Ok, that sounds like it solves my concern

For testing purpose here a simple live example to taste this syntax

Mutability is not discouraged; people have preferences, and reasons, for using mutable or immutable structures, and JS being for everyone should make all options easier.

Three.js is entirely mutable API because that's how it is as performant as it can be. The moment we add immutability to Three.js is the moment we start having slower graphics.

It is possible to write spaghetti code with mutable and immutable APIs. With power comes responsibility and discipline. Of course we need to strive to write clean and understandable code instead of spaghetti soup.

Perhaps "discouraged" was overly strong phrasing. You're right that there are plenty of times when it's ok, or even preferable to have mutability - performance concerns being one such valid reason. My view on immutability/mutability has also drifted a bit since I wrote that as well.

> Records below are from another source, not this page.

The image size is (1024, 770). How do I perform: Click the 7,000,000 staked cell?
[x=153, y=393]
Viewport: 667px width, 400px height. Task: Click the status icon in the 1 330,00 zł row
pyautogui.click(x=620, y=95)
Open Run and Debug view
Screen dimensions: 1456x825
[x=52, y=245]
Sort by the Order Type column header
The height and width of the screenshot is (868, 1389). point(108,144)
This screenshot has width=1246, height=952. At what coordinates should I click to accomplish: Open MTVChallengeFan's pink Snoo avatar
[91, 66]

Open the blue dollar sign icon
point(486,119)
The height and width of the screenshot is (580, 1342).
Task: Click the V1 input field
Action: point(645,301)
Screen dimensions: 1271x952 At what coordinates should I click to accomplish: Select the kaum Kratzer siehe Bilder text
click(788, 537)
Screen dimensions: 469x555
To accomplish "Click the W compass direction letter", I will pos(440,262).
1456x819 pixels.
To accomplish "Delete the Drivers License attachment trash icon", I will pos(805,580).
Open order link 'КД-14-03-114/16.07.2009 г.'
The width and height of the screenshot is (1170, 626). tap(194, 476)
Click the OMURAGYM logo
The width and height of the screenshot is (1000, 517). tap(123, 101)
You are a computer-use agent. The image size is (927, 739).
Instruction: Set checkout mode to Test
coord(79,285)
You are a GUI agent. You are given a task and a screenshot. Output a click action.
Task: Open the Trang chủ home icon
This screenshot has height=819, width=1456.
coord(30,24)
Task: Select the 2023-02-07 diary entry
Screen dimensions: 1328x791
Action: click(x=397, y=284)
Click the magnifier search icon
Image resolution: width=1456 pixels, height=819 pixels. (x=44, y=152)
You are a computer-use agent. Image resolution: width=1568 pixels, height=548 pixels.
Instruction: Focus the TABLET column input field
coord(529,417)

I still see immutability as a quality to be desired where reasonably possible (and not overly verbose to achieve), as there are concrete benefits to it - yes people can write spaghetti code no matter what patterns they follow, but at least certain patterns can help put boundaries on how unwieldy the spaghetti gets (e.g. I'm glad I don't have to follow labels/gotos around when reading JavaScript spaghetti, and I'm glad I don't have to figure out if there's some hidden macro defined elsewhere that's changing the behavior of the code I'm reading).

However, there are other ways to get benefits that are similar to immutability. Rust's borrowing system comes to mind - instead of requiring/strongly encouraging immutability (like many functional languages do), they instead require you to specify borrowing rules which explicitly spells out who can mutate what and when - this effectively provides the same kind of benefit that immutability is supposed to achieve - i.e. it makes it obvious who is changing what objects.

And then there's also some things that are just simpler to model with a mutable object, and stuff like immutability or borrow-systems could, arguably, be seen as extra unnecessary noise for an API that already does what you would intuitively expect it to do.

Anyways - I'm mostly just rambling. Main point is - I don't think I'd be as against a proposal dealing with mutability as I was last year when I wrote that comment.